Objetivo de la tarea: Prolonga el relato sobre la función en la sala que antes era el bar del teatro, empezando justo después de su última oración.

Texto fuente:
_ _ _ _ _ _ _

No se puede contar. Pero, como no pudiste venir, te lo intentaré contar. Te diré cosas. Las cosas que puedo decir. Las cosas que sé decir. No sé decir, por ejemplo, nada de la música. De la música no diré nada y sin embargo la música es mucho de lo que fue. Tendrás que poner la tuya. La que imagines. 

No sé, además, si lo que recuerdo de veras lo recuerdo o si me lo invento. 

Es en una sala que lo mismo podría ser un aula o un salón. Antes, creo recordar, era el bar del teatro. Ahora ya no hay bar. Hay unas sillas para nosotros, espectadores, y hay una tarima negra muy baja, tan baja que casi podría ser el suelo y sin embargo no es el suelo. Por esos centímetros de altura y por ese color negro se vuelve escenario. Nosotros, antes de sentarnos en las sillas, podríamos andar por la sala pero no pisaríamos la tarima negra, porque ahí es donde pasan cosas, porque las cosas pasan porque la tarima está ahí.

_ _ _ _ _ _ _

Sección de datos:
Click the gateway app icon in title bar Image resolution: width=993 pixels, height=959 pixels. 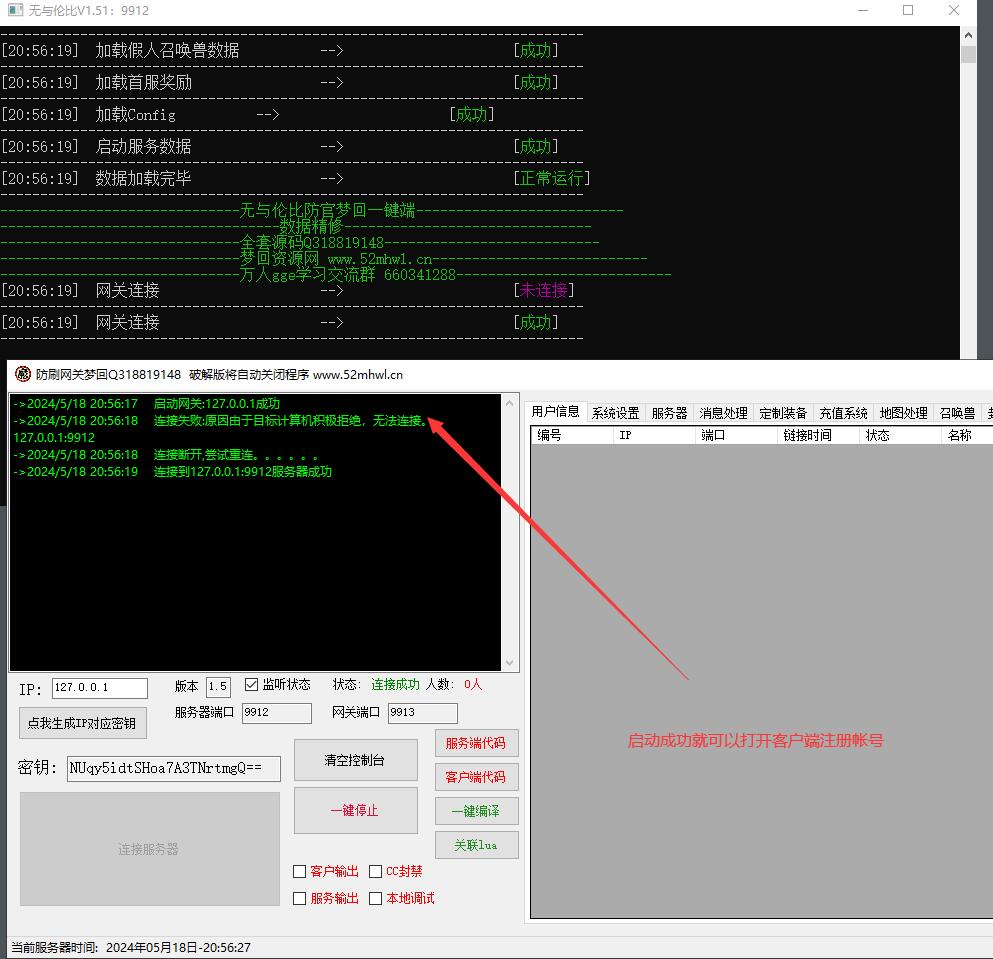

_ _ _ _ _ _ _

Resultado del ejercicio:
Es una sala de paredes blancas cuyas ventanas dan a la calle. Las contraventanas están entornadas, casi cerradas. Sobre la tarima negra hay una mesa con un aparato cuadrado, grande lo justo como para poder poner las dos manos encima, un micrófono sobre pie conectado al aparato y dos lámparas. 

Se apagan las luces. Nos quedamos casi a oscuras. Se abre una puerta, que ya estaba entreabierta, en el costado de la sala, justo donde yo estoy, y Silbatriz asoma. Entra en la sala pero al poco se asoma de nuevo hacia esa otra sala que no vemos y desde la que ha venido. Silbatriz ha venido pero podría irse. Va a haber algo así todo el rato, ha venido pero puede irse, silba pero podría callarse. Todo está siempre a punto de no ser y por eso mismo parece que es con más intensidad. 

Silbatriz, finalmente, entra. Cruza la sala hacia el lado de las ventanas. Va con un vestido negro que le llega a la rodilla. Un vestido más o menos pegado al cuerpo. Y zapatos de tacón. Todavía no los veo bien, la sala está oscura, pero luego me parecerá que los zapatos son negros y blancos, como de cebra.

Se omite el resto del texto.